So we ask the following questions about inerrancy. Does it make sense that God would choose fallible human beings and make them temporarily infallible just to write a book of the Bible, and then allow them to revert to their normal and imperfect condition? Why would God temporarily displace the humanity and personality of the writers, use them as his mouthpiece or stenographer, and, as Rod Evans and Irwin Berent write, dictate to them "exactly what they had to say and write"? (Fundamentalism: Hazards and Heartbreaks 30). When considering those questions, some fundamentalists or evangelicals might loudly protest saying, "Oh, no, that's not what we believe!" But that is the direction verbal inspiration theories lead, first toward inerrancy, then word-for-word dictation, then a closed mind.

4. Inerrancy Prevents Solution of Serious Moral Problems in the Bible

A fourth flaw that grows out of the inerrancy theory is that it leads to an inability to resolve serious moral problems in the Bible. In certain places in the Bible, God is represented as vengeful and cruel. Yet those who try to maintain inerrancy in the face of these situations have a hard time convincing others that their "explanations" are consistent and valid.
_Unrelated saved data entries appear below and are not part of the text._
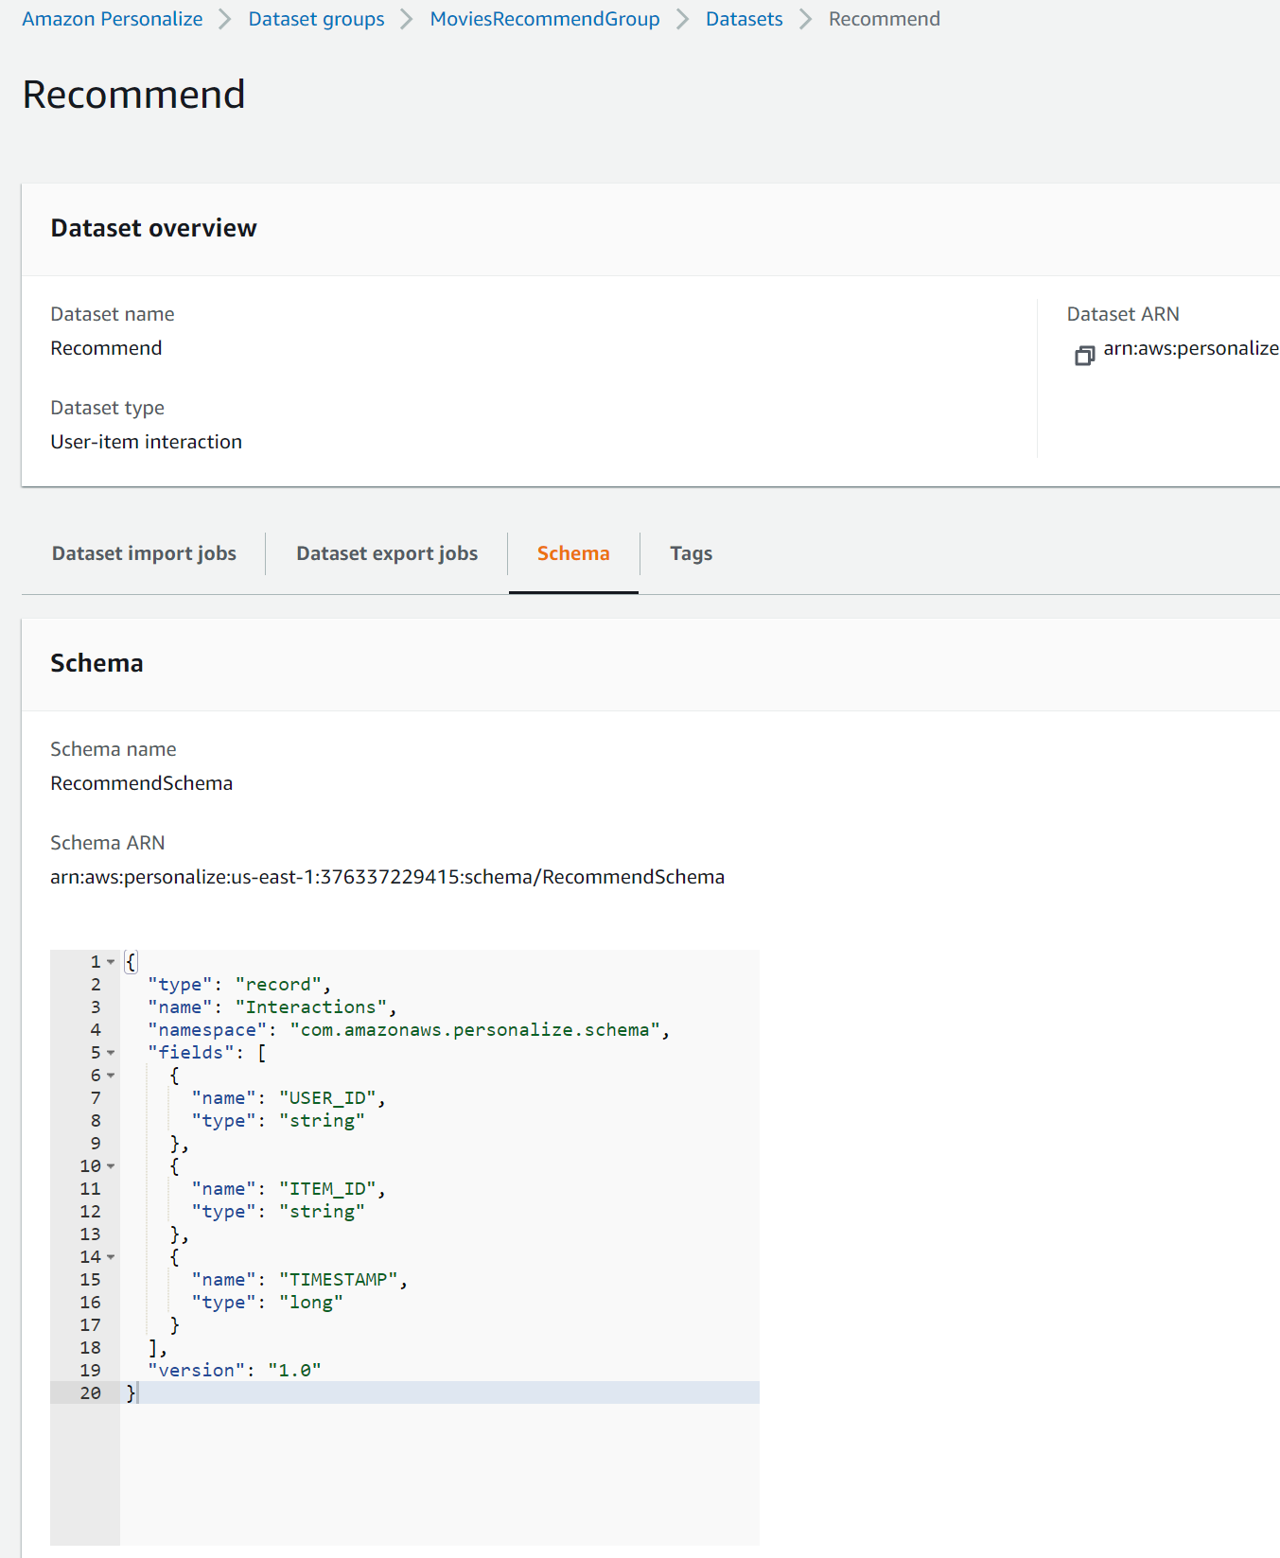Switch to the Dataset export jobs tab
Image resolution: width=1280 pixels, height=1558 pixels.
[386, 553]
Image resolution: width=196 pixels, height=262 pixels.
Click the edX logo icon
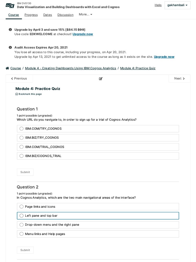10,5
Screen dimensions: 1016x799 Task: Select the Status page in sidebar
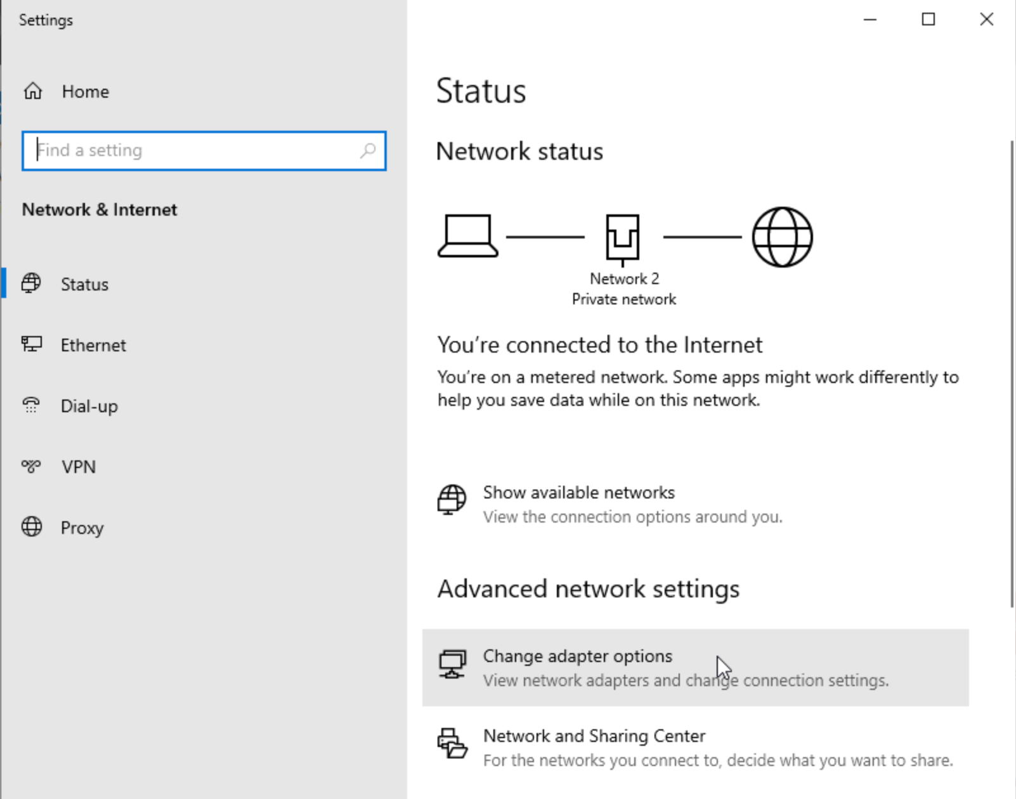point(84,284)

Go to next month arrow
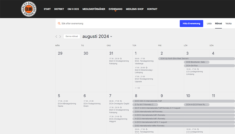pos(60,37)
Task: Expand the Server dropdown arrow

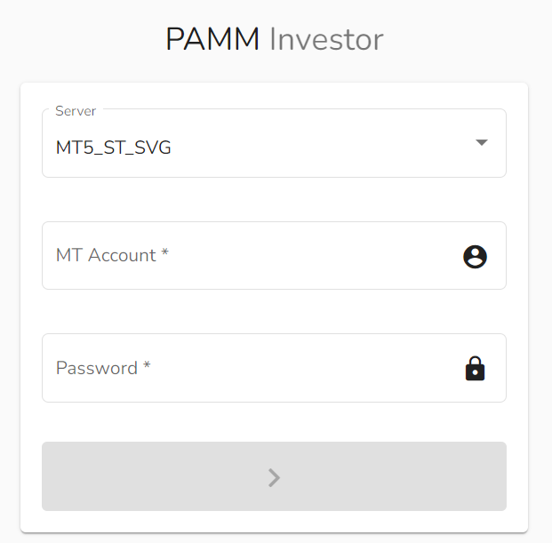Action: (482, 142)
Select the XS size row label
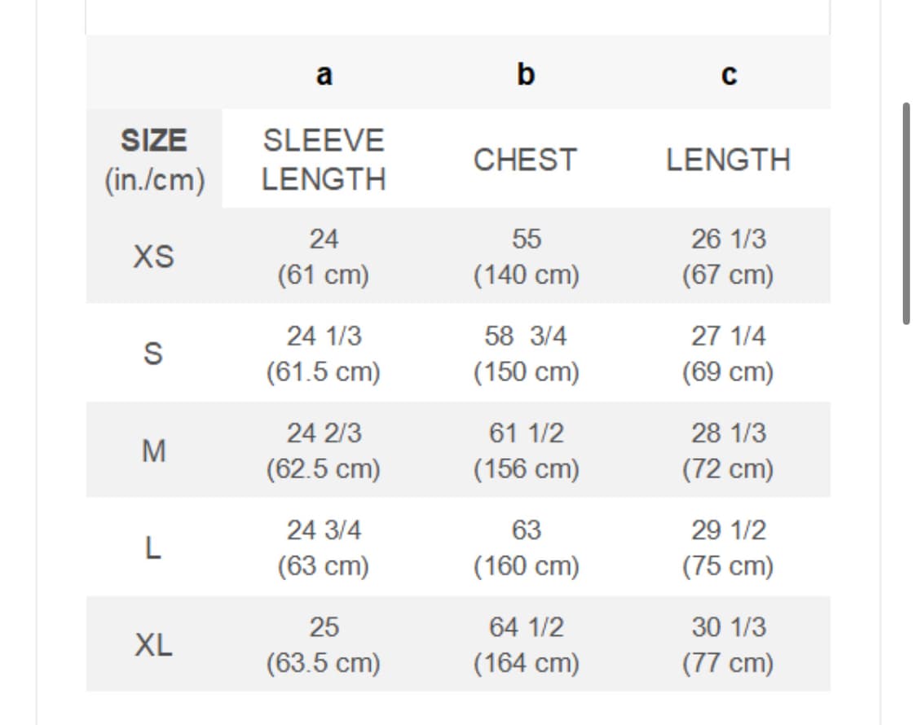The image size is (917, 725). [x=154, y=257]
Those with an inerrancy bias avoid reading, studying, or considering other points of view that challenge their beliefs on the nature of Scripture. Consequently, they prevent themselves from finding logical explanations for the Bible's moral dilemmas.

5. Inerrancy Shuts the Door to Knowledge from Secular Sources

The inerrancy hypothesis tends to make its adherents hostile to other sources of knowledge. Such an anti-intellectual and unscientific philosophy of education is in direct contrast to a sound educational approach that should undergird every educational institution, university, or seminary.

Believers of any faith do themselves, their families, churches, synagogues, temples, and communities a disservice when they block their minds from every source of knowledge except a closed circle of people who think exactly like they do.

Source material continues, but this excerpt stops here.